For history of this amazing shrine, if you will, please read Galina's review here. She seems well-versed on the topic.
To see a building, an old chapel, with 70,000 skulls and human bones in it, arranged "artistically," is really eerie, wouldn't you say? It looks even stranger with Czech filmmaker Jan Swankmejer's grainy black-and-white photography, and how he presents what is there.
In the background we hear a woman giving a tour to students. We never see her or the kids, but we hear her throughout. She sounds as odd as this place and almost gets hysterical in the end when she thinks some kid might have handled one of the bones. She says she's worked there for a year-and-a-half and she feels a kinship with these bones, looking at them (my words, not hers) as if they are still alive and she is protecting them. That's how she comes across.
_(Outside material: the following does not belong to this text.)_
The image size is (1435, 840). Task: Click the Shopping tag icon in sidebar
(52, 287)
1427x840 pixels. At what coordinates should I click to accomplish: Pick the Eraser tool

Anyway, the "story" is not her but this incredible place with skulls and complete skeletons all over - floors, walls, ceilings....everywhere you see in this big chapel. Most of these people died horrific deaths, many because of the Black Death: the plague. It's unbelievable. One piece of "art" is a chandelier from human bones and skulls that someone from America offered $100,000 for back in 1968.
I imagine it's really incredible to see this in person. It's macabre, to say the least, and perhaps it is the most bizarre placed to visit on Earth.